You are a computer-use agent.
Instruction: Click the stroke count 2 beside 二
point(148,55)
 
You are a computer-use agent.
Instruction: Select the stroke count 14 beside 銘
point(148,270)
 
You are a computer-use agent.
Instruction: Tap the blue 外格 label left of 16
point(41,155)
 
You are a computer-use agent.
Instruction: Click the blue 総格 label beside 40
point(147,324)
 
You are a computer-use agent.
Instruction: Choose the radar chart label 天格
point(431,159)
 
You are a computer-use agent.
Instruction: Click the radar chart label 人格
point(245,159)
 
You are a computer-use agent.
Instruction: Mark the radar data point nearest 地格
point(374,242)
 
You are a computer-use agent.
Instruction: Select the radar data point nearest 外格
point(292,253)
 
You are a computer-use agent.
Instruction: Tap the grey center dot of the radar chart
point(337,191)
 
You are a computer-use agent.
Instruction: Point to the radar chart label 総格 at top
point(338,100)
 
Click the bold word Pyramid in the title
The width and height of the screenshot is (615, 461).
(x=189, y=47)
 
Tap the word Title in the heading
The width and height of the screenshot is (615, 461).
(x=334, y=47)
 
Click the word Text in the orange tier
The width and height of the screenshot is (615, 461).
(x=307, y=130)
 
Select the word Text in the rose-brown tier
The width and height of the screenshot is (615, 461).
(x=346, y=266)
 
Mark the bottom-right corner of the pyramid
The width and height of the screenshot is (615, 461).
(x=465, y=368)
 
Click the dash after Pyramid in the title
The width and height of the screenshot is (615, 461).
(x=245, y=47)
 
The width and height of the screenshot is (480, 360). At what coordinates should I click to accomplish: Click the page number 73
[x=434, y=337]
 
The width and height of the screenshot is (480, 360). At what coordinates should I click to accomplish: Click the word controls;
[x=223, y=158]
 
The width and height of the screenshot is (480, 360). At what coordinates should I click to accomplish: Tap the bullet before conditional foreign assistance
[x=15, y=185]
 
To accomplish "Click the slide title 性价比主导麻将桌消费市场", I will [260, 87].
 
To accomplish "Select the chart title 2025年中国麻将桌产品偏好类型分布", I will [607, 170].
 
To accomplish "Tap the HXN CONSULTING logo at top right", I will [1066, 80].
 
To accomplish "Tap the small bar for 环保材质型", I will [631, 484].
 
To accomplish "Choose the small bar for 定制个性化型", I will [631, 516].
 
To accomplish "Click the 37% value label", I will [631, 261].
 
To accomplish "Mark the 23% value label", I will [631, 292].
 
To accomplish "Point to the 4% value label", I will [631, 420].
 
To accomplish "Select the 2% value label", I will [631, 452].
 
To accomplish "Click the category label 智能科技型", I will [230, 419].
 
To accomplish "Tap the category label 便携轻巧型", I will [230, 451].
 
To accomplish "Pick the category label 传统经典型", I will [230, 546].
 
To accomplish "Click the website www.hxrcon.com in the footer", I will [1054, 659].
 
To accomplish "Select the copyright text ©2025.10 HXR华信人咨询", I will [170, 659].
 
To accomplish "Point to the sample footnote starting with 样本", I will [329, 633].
□ □ □ □ □
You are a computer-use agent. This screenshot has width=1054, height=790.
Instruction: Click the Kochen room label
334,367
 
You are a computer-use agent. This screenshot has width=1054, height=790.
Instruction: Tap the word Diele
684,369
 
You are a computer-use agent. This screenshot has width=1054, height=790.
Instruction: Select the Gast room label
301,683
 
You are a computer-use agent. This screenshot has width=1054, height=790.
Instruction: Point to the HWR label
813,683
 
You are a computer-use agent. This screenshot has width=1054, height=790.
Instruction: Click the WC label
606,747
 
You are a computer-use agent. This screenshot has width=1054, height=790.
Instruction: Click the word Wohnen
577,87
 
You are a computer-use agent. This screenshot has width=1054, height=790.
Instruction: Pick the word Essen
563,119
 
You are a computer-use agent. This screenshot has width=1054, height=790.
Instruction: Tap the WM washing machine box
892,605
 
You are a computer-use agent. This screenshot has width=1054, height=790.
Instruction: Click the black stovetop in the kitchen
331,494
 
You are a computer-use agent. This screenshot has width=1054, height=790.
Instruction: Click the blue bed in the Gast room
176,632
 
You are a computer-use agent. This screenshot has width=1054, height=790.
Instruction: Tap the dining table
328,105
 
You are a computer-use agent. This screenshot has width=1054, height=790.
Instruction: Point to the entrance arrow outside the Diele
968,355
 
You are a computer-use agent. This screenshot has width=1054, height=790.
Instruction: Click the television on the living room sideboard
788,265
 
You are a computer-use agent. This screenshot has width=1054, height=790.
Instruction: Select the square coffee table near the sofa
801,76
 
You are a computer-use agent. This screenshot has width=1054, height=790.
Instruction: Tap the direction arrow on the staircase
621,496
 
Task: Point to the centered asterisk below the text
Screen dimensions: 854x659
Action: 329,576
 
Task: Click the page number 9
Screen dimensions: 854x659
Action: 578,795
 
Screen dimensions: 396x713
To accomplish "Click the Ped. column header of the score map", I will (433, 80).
□ □ □ □ □
● GIVEN TASK
Rewrite the records from the line containing "Click the bold word Pyramid in the title" through the line containing "(x=245, y=47)", inclusive, with "tier" changed to "band" and everything else left the same.

● WRITTEN REPLY
Click the bold word Pyramid in the title
The width and height of the screenshot is (615, 461).
(x=189, y=47)
 
Tap the word Title in the heading
The width and height of the screenshot is (615, 461).
(x=334, y=47)
 
Click the word Text in the orange band
The width and height of the screenshot is (615, 461).
(x=307, y=130)
 
Select the word Text in the rose-brown band
The width and height of the screenshot is (615, 461).
(x=346, y=266)
 
Mark the bottom-right corner of the pyramid
The width and height of the screenshot is (615, 461).
(x=465, y=368)
 
Click the dash after Pyramid in the title
The width and height of the screenshot is (615, 461).
(x=245, y=47)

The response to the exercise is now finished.